== Directions for this task ==
Set down all of the entries precisely as they were written.

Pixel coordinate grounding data
□ □ □ □

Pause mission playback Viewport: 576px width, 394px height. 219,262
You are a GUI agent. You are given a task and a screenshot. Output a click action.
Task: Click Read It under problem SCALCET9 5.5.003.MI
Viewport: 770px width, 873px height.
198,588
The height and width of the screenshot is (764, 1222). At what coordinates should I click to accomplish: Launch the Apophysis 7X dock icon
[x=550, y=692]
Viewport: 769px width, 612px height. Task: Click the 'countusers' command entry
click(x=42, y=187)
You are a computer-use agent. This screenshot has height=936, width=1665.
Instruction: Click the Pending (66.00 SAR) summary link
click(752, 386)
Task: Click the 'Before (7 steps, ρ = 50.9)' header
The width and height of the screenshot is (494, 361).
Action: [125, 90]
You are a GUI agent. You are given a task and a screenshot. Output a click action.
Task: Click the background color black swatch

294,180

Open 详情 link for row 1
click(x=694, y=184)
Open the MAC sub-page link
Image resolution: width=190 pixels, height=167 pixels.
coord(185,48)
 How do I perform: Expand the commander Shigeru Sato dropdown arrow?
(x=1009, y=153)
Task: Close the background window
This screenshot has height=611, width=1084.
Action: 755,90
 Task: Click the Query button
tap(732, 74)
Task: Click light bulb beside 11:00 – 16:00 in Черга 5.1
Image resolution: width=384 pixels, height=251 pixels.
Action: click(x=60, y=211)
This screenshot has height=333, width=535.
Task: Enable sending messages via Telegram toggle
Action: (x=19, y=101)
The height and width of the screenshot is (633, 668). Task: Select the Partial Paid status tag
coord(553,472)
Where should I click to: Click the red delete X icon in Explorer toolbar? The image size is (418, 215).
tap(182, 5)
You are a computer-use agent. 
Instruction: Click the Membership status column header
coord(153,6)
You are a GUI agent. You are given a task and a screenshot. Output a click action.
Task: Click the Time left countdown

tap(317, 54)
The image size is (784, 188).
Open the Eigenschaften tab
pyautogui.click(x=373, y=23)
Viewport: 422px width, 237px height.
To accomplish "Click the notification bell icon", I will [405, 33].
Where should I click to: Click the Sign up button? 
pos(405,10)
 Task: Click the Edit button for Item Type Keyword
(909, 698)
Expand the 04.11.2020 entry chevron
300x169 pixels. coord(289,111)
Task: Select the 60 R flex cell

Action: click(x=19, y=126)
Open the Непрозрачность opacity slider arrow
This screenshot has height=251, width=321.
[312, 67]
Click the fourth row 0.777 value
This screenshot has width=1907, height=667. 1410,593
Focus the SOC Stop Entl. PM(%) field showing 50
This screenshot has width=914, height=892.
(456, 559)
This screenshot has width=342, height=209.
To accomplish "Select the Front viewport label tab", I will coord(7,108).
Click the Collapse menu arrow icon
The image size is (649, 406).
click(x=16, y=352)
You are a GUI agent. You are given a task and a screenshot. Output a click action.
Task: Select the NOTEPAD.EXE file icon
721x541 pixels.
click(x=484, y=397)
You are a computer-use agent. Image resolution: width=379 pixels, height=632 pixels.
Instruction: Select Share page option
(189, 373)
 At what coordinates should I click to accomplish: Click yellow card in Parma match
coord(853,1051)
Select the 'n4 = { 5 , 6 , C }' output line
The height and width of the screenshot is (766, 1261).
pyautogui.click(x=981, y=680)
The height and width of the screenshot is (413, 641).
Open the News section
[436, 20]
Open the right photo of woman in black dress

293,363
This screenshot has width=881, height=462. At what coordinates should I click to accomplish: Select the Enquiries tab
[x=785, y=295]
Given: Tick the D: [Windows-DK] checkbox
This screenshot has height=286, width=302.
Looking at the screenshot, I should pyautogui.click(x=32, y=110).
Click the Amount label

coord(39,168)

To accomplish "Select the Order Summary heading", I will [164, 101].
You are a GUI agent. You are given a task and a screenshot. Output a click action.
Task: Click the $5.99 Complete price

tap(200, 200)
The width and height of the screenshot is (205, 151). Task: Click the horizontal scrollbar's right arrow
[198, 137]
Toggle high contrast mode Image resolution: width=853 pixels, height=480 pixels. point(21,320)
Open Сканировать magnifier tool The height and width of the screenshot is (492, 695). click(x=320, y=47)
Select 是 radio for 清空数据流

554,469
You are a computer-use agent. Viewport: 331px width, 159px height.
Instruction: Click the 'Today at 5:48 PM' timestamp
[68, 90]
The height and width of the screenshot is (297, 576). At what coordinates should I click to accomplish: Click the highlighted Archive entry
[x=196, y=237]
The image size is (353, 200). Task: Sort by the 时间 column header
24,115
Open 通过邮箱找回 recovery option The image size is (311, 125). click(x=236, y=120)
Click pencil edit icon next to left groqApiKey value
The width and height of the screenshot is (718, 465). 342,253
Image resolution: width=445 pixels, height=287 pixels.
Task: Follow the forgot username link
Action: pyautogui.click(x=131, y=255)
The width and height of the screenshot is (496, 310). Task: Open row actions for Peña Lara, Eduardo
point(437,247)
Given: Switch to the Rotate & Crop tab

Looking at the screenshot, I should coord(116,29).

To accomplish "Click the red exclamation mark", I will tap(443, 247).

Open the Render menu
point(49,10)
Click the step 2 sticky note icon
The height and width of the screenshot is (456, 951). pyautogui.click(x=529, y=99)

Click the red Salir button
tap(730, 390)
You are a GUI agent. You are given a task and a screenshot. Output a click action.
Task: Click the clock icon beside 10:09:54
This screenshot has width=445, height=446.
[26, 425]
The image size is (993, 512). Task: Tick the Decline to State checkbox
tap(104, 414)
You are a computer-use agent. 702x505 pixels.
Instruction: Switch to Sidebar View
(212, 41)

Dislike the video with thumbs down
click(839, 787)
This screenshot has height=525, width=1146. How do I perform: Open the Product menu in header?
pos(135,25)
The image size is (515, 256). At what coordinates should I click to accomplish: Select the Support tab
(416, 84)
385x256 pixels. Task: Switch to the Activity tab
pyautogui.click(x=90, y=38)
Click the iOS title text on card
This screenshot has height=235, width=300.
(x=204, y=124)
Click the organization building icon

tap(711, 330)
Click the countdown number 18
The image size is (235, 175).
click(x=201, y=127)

□ □ □ □

== The answer ==
Pause mission playback Viewport: 576px width, 394px height. 219,262
You are a GUI agent. You are given a task and a screenshot. Output a click action.
Task: Click Read It under problem SCALCET9 5.5.003.MI
Viewport: 770px width, 873px height.
198,588
The height and width of the screenshot is (764, 1222). At what coordinates should I click to accomplish: Launch the Apophysis 7X dock icon
[x=550, y=692]
Viewport: 769px width, 612px height. Task: Click the 'countusers' command entry
click(x=42, y=187)
You are a computer-use agent. This screenshot has height=936, width=1665.
Instruction: Click the Pending (66.00 SAR) summary link
click(752, 386)
Task: Click the 'Before (7 steps, ρ = 50.9)' header
The width and height of the screenshot is (494, 361).
Action: [125, 90]
You are a GUI agent. You are given a task and a screenshot. Output a click action.
Task: Click the background color black swatch

294,180

Open 详情 link for row 1
click(x=694, y=184)
Open the MAC sub-page link
Image resolution: width=190 pixels, height=167 pixels.
coord(185,48)
 How do I perform: Expand the commander Shigeru Sato dropdown arrow?
(x=1009, y=153)
Task: Close the background window
This screenshot has height=611, width=1084.
Action: 755,90
 Task: Click the Query button
tap(732, 74)
Task: Click light bulb beside 11:00 – 16:00 in Черга 5.1
Image resolution: width=384 pixels, height=251 pixels.
Action: click(x=60, y=211)
This screenshot has height=333, width=535.
Task: Enable sending messages via Telegram toggle
Action: (x=19, y=101)
The height and width of the screenshot is (633, 668). Task: Select the Partial Paid status tag
coord(553,472)
Where should I click to: Click the red delete X icon in Explorer toolbar? The image size is (418, 215).
tap(182, 5)
You are a computer-use agent. 
Instruction: Click the Membership status column header
coord(153,6)
You are a GUI agent. You are given a task and a screenshot. Output a click action.
Task: Click the Time left countdown

tap(317, 54)
The image size is (784, 188).
Open the Eigenschaften tab
pyautogui.click(x=373, y=23)
Viewport: 422px width, 237px height.
To accomplish "Click the notification bell icon", I will [405, 33].
Where should I click to: Click the Sign up button? 
pos(405,10)
 Task: Click the Edit button for Item Type Keyword
(909, 698)
Expand the 04.11.2020 entry chevron
300x169 pixels. coord(289,111)
Task: Select the 60 R flex cell

Action: click(x=19, y=126)
Open the Непрозрачность opacity slider arrow
This screenshot has height=251, width=321.
[312, 67]
Click the fourth row 0.777 value
This screenshot has width=1907, height=667. 1410,593
Focus the SOC Stop Entl. PM(%) field showing 50
This screenshot has width=914, height=892.
(456, 559)
This screenshot has width=342, height=209.
To accomplish "Select the Front viewport label tab", I will coord(7,108).
Click the Collapse menu arrow icon
The image size is (649, 406).
click(x=16, y=352)
You are a GUI agent. You are given a task and a screenshot. Output a click action.
Task: Select the NOTEPAD.EXE file icon
721x541 pixels.
click(x=484, y=397)
You are a computer-use agent. Image resolution: width=379 pixels, height=632 pixels.
Instruction: Select Share page option
(189, 373)
 At what coordinates should I click to accomplish: Click yellow card in Parma match
coord(853,1051)
Select the 'n4 = { 5 , 6 , C }' output line
The height and width of the screenshot is (766, 1261).
pyautogui.click(x=981, y=680)
The height and width of the screenshot is (413, 641).
Open the News section
[436, 20]
Open the right photo of woman in black dress

293,363
This screenshot has width=881, height=462. At what coordinates should I click to accomplish: Select the Enquiries tab
[x=785, y=295]
Given: Tick the D: [Windows-DK] checkbox
This screenshot has height=286, width=302.
Looking at the screenshot, I should pyautogui.click(x=32, y=110).
Click the Amount label

coord(39,168)

To accomplish "Select the Order Summary heading", I will [164, 101].
You are a GUI agent. You are given a task and a screenshot. Output a click action.
Task: Click the $5.99 Complete price

tap(200, 200)
The width and height of the screenshot is (205, 151). Task: Click the horizontal scrollbar's right arrow
[198, 137]
Toggle high contrast mode Image resolution: width=853 pixels, height=480 pixels. point(21,320)
Open Сканировать magnifier tool The height and width of the screenshot is (492, 695). click(x=320, y=47)
Select 是 radio for 清空数据流

554,469
You are a computer-use agent. Viewport: 331px width, 159px height.
Instruction: Click the 'Today at 5:48 PM' timestamp
[68, 90]
The height and width of the screenshot is (297, 576). At what coordinates should I click to accomplish: Click the highlighted Archive entry
[x=196, y=237]
The image size is (353, 200). Task: Sort by the 时间 column header
24,115
Open 通过邮箱找回 recovery option The image size is (311, 125). click(x=236, y=120)
Click pencil edit icon next to left groqApiKey value
The width and height of the screenshot is (718, 465). 342,253
Image resolution: width=445 pixels, height=287 pixels.
Task: Follow the forgot username link
Action: pyautogui.click(x=131, y=255)
The width and height of the screenshot is (496, 310). Task: Open row actions for Peña Lara, Eduardo
point(437,247)
Given: Switch to the Rotate & Crop tab

Looking at the screenshot, I should coord(116,29).

To accomplish "Click the red exclamation mark", I will tap(443, 247).

Open the Render menu
point(49,10)
Click the step 2 sticky note icon
The height and width of the screenshot is (456, 951). pyautogui.click(x=529, y=99)

Click the red Salir button
tap(730, 390)
You are a GUI agent. You are given a task and a screenshot. Output a click action.
Task: Click the clock icon beside 10:09:54
This screenshot has width=445, height=446.
[26, 425]
The image size is (993, 512). Task: Tick the Decline to State checkbox
tap(104, 414)
You are a computer-use agent. 702x505 pixels.
Instruction: Switch to Sidebar View
(212, 41)

Dislike the video with thumbs down
click(839, 787)
This screenshot has height=525, width=1146. How do I perform: Open the Product menu in header?
pos(135,25)
The image size is (515, 256). At what coordinates should I click to accomplish: Select the Support tab
(416, 84)
385x256 pixels. Task: Switch to the Activity tab
pyautogui.click(x=90, y=38)
Click the iOS title text on card
This screenshot has height=235, width=300.
(x=204, y=124)
Click the organization building icon

tap(711, 330)
Click the countdown number 18
The image size is (235, 175).
click(x=201, y=127)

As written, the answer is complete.